The Wellington Arch, also known as the Constitution Arch or (originally) as the Green Park Arch, is a Grade I-listed triumphal arch by Decimus Burton that forms a centrepiece of Hyde Park Corner in central London, between corners of Hyde Park and Green Park; it stands on a large traffic island with crossings for pedestrian access. From its construction (1826–1830) the arch stood in a different location nearby; it was moved to its current site in 1882–1883. It originally supported a colossal equestrian statue of the 1st Duke of Wellington by the sculptor Matthew Cotes Wyatt, acquiring its name as a result. Peace descending on the Quadriga of War by sculptor Adrian Jones, a bronze quadriga (an ancient four-horse chariot) ridden by the Goddess of Victory Nike, has surmounted the arch since 1912.

History

Construction 
 
Both the Wellington Arch and Marble Arch (originally sited in front of Buckingham Palace) were planned in 1825 by George IV to commemorate Britain's victories in the Napoleonic Wars. During the second half of the 1820s, the Commissioners of Woods and Forests and the King resolved that Hyde Park, and the area around it, should be renovated to match the splendour of rival European capital cities, and that the essence of the new arrangement would be a triumphal approach to the recently completed Buckingham Palace. The committee of the project, led by the Prime Minister, Lord Liverpool, and advised by Charles Arbuthnot, President of the Board of Commissioners of Woods and Forests, selected Decimus Burton as the project's architect. In 1828, when giving evidence to a Parliamentary Select Committee on the Government's spending on public works, Arbuthnot explained that he had nominated Burton "having seen in the Regent's Park, and elsewhere, works which pleased my eye, from their architectural beauty and correctness". Burton intended to create an urban space dedicated to the celebration of the House of Hanover, national pride, and the nation's heroes.
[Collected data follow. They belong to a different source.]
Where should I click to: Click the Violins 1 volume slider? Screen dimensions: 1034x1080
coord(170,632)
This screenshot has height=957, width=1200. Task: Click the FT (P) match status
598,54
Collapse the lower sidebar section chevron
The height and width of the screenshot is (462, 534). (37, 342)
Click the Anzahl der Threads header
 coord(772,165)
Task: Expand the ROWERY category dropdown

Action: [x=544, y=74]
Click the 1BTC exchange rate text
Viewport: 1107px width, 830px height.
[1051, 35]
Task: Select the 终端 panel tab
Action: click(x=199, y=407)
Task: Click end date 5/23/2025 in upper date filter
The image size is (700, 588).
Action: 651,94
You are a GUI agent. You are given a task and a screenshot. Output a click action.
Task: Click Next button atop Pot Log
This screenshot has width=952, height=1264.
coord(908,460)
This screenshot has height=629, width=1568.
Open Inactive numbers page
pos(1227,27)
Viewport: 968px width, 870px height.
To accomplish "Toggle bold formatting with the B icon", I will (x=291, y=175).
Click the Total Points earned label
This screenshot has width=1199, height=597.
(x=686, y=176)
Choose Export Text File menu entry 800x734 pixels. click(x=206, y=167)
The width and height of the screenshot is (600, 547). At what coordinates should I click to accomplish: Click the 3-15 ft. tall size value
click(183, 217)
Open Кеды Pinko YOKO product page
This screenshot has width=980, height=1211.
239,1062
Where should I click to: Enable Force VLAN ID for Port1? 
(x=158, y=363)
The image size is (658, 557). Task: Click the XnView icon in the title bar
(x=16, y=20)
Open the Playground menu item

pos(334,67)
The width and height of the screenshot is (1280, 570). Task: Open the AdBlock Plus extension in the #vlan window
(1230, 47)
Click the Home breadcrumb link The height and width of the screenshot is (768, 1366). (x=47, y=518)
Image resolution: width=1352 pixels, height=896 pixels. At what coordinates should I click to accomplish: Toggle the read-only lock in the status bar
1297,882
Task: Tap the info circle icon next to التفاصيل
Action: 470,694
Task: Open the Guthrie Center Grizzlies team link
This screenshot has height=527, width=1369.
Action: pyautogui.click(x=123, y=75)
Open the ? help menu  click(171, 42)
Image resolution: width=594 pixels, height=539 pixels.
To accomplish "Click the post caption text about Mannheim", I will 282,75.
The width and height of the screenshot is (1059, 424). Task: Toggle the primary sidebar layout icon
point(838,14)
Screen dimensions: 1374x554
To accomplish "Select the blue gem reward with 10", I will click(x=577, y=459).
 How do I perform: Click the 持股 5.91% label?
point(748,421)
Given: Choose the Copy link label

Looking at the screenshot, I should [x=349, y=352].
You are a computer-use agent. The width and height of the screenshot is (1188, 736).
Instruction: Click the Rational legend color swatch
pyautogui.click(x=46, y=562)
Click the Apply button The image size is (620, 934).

The renovation of Hyde Park, Green Park, and St James's Park began in 1825, with the demarcation of new drives and pathways, subsequent to which Burton designed new lodges and gates, viz. Cumberland Gate, Stanhope Gate, Grosvenor Gate, the Hyde Park Gate/Screen at Hyde Park Corner, and, later, the Prince of Wales's Gate, Knightsbridge, in the classical style. There were no authoritative precedents for such buildings, which required windows and chimney stacks, in the classical style, and, in the words of Guy Williams, "Burton's reticent treatment of the supernumerary features" and of the cast iron gates and railings was "greatly admired".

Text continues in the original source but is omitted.